Summary
In Palvino the woman with whom the defendant had engaged in sexual intercourse was an escapee from a State institution for epileptics and feebleminded to which she had been committed; her mental age was seven years and two months.
Summary of this case from People v. EasleyOpinion
March 25, 1926.
Appeal from County Court of the County of Monroe.
Charles E. Bostwick, for the appellant.
William F. Love, District Attorney [ William Clay, Assistant District Attorney, of counsel], for the respondent.
The defendant has been found guilty as charged in the indictment of the crimes of rape in the first degree and abduction. Upon conviction, it appearing that he had once before been convicted of a felony, he was sentenced to be imprisoned in the State Prison at Auburn for the term of five years on each separate conviction.
The crimes as charged in the indictment arose in the same transaction. It now appears that the proof on the charge of abduction was in certain technical respects insufficient to sustain the verdict of conviction for that crime; and the assistant district attorney concedes that the essential evidence cannot be obtained.

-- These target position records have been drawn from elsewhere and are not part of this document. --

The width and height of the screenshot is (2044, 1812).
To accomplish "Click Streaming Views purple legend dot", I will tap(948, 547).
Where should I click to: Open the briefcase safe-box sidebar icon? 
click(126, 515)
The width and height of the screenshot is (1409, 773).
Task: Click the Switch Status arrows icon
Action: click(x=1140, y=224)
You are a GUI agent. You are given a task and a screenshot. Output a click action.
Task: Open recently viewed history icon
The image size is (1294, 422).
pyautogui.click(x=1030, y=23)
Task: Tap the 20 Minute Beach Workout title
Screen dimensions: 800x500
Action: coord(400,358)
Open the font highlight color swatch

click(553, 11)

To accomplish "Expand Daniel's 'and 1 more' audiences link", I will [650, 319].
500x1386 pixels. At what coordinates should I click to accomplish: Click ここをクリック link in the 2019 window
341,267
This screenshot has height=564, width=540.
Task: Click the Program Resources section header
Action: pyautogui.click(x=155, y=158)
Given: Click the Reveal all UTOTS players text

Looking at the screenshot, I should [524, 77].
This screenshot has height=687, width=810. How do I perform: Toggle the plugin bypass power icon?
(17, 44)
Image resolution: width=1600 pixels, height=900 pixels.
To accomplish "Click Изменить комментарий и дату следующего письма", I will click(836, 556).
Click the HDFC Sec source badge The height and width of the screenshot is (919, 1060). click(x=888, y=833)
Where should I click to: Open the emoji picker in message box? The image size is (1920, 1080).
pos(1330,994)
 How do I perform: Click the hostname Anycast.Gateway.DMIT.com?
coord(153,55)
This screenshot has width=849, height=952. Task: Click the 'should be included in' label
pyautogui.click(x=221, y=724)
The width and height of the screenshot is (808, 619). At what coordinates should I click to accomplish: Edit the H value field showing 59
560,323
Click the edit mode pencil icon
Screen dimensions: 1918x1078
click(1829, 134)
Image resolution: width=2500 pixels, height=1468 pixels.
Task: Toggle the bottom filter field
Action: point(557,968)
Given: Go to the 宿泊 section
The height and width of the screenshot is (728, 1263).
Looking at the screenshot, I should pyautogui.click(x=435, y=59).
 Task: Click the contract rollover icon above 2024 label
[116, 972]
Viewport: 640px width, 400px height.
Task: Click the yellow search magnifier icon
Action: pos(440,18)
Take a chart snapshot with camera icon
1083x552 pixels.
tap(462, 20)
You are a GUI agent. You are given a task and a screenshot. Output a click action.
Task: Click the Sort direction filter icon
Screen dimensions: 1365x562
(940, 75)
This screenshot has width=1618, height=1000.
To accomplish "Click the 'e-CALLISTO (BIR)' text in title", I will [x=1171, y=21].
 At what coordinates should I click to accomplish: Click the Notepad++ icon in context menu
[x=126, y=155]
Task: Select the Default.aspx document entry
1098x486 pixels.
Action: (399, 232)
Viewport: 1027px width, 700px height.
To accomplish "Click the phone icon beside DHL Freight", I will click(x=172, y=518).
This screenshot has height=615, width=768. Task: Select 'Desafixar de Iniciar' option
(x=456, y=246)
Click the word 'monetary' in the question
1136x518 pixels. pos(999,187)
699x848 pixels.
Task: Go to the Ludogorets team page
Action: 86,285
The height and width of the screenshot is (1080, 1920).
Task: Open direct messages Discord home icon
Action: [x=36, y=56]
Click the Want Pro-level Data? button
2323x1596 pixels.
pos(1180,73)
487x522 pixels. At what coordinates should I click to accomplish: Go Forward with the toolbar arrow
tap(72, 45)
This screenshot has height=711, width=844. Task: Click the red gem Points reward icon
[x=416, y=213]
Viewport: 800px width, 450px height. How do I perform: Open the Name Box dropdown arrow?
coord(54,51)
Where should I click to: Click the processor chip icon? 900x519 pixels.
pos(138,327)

The female upon whom the rape was committed was an epileptic about twenty years of age who had been committed to Craig Colony, a State institution for epileptics and feeble minded at Sonyea. The indictment charged the perpetration of an act of sexual intercourse with this female, who through idiocy, imbecility and unsoundness of mind was incapable of giving consent. (Penal Law, § 2010.) At the time the crime was committed she had escaped with others from the institution. The evidence, which the jury apparently found to be true, indicated that defendant was a highly depraved person.
The question of idiocy was excluded from the consideration of the jury, and it was left for them to determine as a question of fact whether by reason of mental weakness, deficiency or unsoundness of mind the female was capable of giving consent.
Consent to such an act requires the exercise of intelligence, based upon knowledge of its significance and moral quality. There must be a choice between resistance and assent. The evidence was strong not only that the female was a mental defective as defined by section 2 of the Mental Deficiency Law, but was mentally of the age of but seven years and two months, as determined by tests recognized by scientists and applied in this State by officials to whom is given charge of such unfortunates. It sufficiently appears, so that the jury were justified in so finding, that this female had no sound mentality, and was not able to appreciate the nature of the act, or to give that consent which the law requires to relieve the perpetrator of the charge of crime.
There were certain errors in the admission of evidence, the most glaring of which was the reading by the assistant district attorney from a scientific work on "Feeble Mindedness" and asking a medical witness on his direct examination if he agreed with the statements read. (See Pahl v. Troy City Railway Co., 81 App. Div. 308; Foggett v. Fischer, 23 id. 207.)
The defendant called no witnesses to dispute the mental capacity of the complainant but defended on the ground that he was guiltless of the act. Under the circumstances the errors were harmless and had no effect on defendant's substantial rights. (Code Crim. Proc. § 542.)
The judgment of conviction for rape and the order denying a new trial should be affirmed. That part of the judgment convicting the defendant of abduction should be reversed and the charge dismissed.
HUBBS, P.J., CLARK, SEARS and TAYLOR, JJ., concur.
Judgment of conviction for rape and order denying defendant's motion for a new trial affirmed. That part of the judgment convicting the defendant of abduction is reversed and the charge dismissed.